Most Protestant churchgoers say they are eager to talk to others about Jesus, and are praying for opportunities to share their faith. But most say they have not had any evangelistic conversations in the past six months.
The 2019 Discipleship Pathway Assessment study from Nashville-based LifeWay Research found excitement and eagerness about the idea of evangelism, but few Protestant churchgoers actually engaged in the practice on a regular basis.
“Sharing the good news that Jesus paid for our sins through His death on the cross and rose again to bring us new life is the mission of the church,” said Scott McConnell, executive director of LifeWay Research, “but it does not appear to be the priority of churchgoers.”
“The task of making disciples of all nations has not been fully embraced in the American church—especially by the majority culture,” said McConnell. “This is in spite of the convenience of having other ethnicities and immigrants from other countries often living in the same neighborhood.”
“Recently, there has been much discussion about young adults participating less in evangelism. That’s not the case, however,” said McConnell. “In fact, young adult and middle-aged churchgoers are more likely to have shared with someone how to become a Christian in the past six months than older churchgoing adults.”
Those who attend at least four times a month (58%) are more likely to say they have invited an unchurched person to a church service in the past six months than those who attend less than four times a month (47%).
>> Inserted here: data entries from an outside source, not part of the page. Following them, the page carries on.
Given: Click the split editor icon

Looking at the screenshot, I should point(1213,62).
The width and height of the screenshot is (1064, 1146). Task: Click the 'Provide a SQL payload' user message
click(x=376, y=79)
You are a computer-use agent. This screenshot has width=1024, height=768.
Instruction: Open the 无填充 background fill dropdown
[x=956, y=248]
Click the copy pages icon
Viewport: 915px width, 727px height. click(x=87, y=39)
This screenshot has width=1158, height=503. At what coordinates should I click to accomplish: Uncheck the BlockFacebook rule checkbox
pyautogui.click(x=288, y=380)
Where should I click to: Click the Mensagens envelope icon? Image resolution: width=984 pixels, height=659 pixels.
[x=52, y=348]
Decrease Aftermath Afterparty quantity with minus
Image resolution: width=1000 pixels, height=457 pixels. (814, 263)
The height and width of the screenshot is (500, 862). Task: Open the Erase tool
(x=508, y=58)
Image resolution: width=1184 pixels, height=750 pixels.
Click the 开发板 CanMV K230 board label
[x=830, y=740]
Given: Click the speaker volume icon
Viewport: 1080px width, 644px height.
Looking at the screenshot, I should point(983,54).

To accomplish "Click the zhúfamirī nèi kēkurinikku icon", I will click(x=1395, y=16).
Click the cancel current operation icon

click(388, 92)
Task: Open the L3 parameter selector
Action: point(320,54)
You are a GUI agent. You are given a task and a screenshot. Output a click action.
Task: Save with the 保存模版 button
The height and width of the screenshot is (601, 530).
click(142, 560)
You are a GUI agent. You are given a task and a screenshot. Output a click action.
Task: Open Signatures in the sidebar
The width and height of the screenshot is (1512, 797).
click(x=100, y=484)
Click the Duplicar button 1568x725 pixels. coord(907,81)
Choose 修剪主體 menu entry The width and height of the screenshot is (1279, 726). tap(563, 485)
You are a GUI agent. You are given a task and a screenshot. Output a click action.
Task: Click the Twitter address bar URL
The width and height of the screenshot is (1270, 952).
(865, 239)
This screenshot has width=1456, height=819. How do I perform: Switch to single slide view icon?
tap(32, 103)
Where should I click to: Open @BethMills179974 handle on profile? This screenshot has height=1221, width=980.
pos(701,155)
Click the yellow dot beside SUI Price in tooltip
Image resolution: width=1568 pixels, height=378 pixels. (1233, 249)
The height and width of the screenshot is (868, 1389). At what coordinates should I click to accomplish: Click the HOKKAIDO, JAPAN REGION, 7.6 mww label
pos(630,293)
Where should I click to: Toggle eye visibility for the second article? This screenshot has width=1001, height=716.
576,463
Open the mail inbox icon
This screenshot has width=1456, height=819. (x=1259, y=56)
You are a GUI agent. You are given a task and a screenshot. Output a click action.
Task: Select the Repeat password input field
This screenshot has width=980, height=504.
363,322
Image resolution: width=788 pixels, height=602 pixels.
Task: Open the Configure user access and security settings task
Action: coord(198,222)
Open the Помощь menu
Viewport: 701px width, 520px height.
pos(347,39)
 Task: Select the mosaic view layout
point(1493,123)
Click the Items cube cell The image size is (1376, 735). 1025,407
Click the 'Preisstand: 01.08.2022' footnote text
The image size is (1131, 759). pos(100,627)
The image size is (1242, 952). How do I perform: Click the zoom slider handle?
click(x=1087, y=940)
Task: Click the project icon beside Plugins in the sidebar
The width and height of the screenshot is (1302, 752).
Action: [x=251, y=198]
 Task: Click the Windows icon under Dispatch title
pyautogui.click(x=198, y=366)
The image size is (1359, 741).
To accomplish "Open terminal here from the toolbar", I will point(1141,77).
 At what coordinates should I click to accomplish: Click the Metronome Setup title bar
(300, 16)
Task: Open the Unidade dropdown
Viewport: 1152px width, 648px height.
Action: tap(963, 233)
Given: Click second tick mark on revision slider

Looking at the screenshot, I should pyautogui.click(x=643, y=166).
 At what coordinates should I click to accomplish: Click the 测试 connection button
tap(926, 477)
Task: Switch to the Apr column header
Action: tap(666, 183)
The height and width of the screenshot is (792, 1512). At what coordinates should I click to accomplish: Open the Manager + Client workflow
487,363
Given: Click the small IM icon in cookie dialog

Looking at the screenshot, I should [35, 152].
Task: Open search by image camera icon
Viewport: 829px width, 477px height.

“Jesus never promised the Great Commission would be completed quickly,” said McConnell, “but He set the expectation that the efforts to reach all nations with His gospel should be continuous. Many in church today appear to be distracted from Jesus’ final command.”
The online survey of 2,500 Protestant churchgoers was conducted Jan. 14–29, 2019. Respondents were screened to include those who identified as Protestant/non-denominational and attend religious services at least once a month. Quotas and slight weights were used to balance gender, age, region, ethnicity, income and denominational affiliation. The completed sample is 2,500 surveys. The sample provides 95% confidence that the sampling error does not exceed plus or minus 2.0%. Margins of error are higher in sub-groups.